PROBLEM DESCRIPTION:
In the part of the data that opens with the line containing "You are a computer-use" and runs through the end of the data, swap "agent" for "assistant" and write out that part again with nothing else changed. Leave the pictures out of your answer.

Data for locating words and elements
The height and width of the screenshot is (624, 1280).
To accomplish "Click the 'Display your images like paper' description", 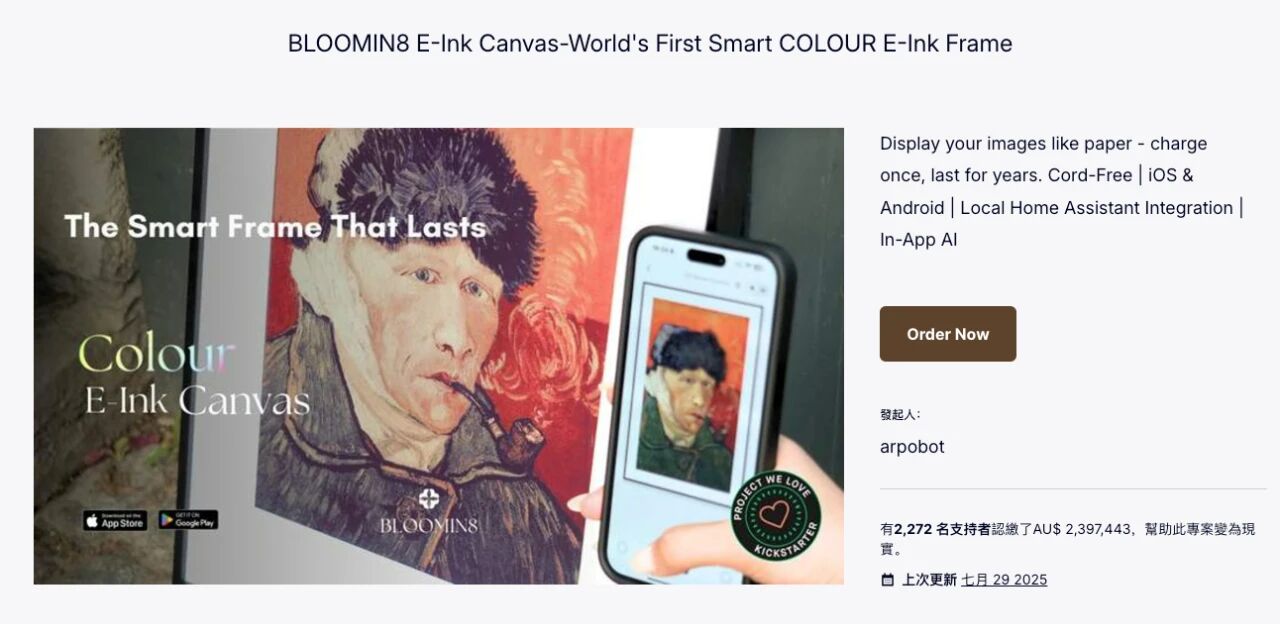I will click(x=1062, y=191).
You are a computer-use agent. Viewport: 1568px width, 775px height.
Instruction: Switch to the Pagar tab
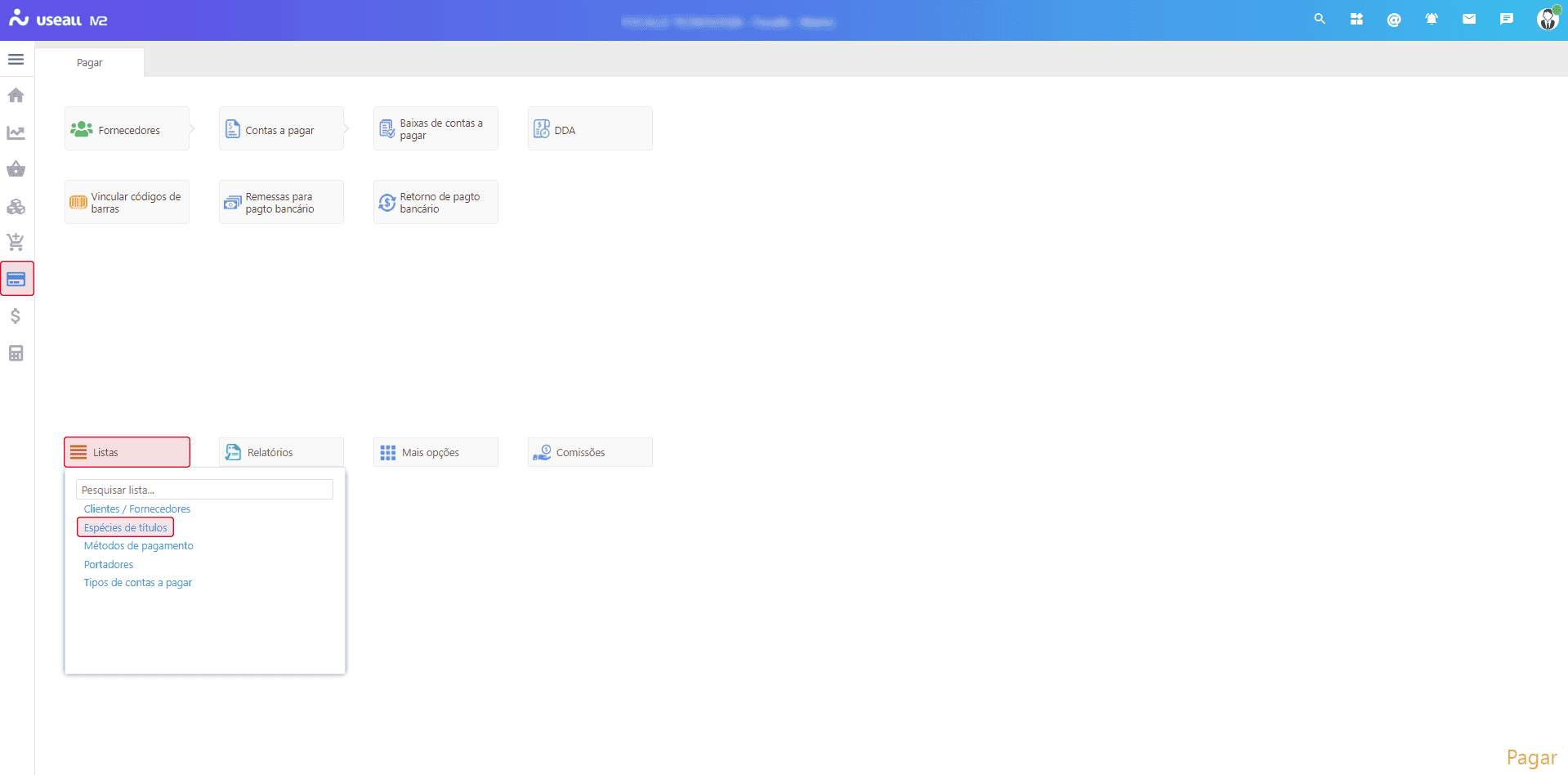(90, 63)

FINAL ANSWER:
You are a computer-use assistant. Viewport: 1568px width, 775px height.
Instruction: Switch to the Pagar tab
(90, 63)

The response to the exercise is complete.